In vivo pharmacokinetics and pharmacodynamics study
Non-fasting C57BL/6J mice were orally administered CDDO-Me at doses of 3
and 10 mg・kg-1. Blood samples were collected via the
abdominal vein into blood collection tubes containing EDTA-2K (Terumo
Corp, Tokyo, Japan) under anaesthesia at 1, 4, 6, and 24 h after oral
administration.

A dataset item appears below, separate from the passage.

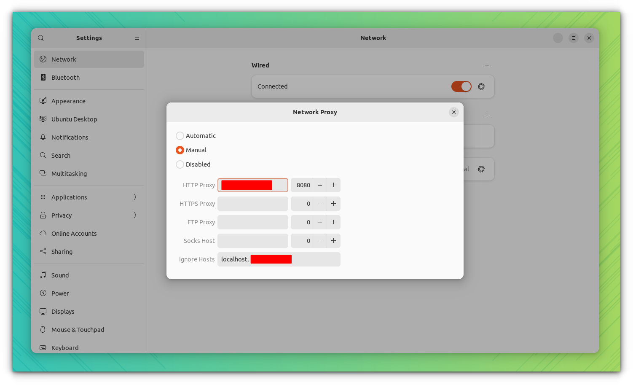The height and width of the screenshot is (385, 633).
Task: Open Bluetooth settings from sidebar
Action: [43, 77]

Liver samples were also collected to analyse the
expression of Nqo1 using quantitative PCR. The plasma
concentration of CDDO-Me was measured using the API 3200 triple
quadrupole mass spectrometer (AB Sciex LLC., Redwood City, CA) under the
following conditions: column, Kinetex C18 (Phenomenex Inc., Torrance,
CA, 50 × 2.1 mm, 2.6 μm); column temperature, 40 °C; flow rate, 0.4
mL・min-1; mobile phase A, 0.1% formic acid/MilliQ
aqueous solution; mobile phase B, 0.1% formic acid in 50
v・v-1% acetonitrile/methanol solution; and gradient
– 0 min: A / B=90 / 10, 1 min: A / B=10 / 90, 1-3 min: A / B=10 / 90,
3.01 min, A / B: 90 / 10. CDDO-Me was quantified in the negative
ionization mode using multiple reaction monitoring with niflumic acid as
the internal standard, as previously described (Resham et al., 2015).
Data were acquired and integrated using Analyst software version 1.7 (AB
Sciex LLC., RRID: not yet assigned).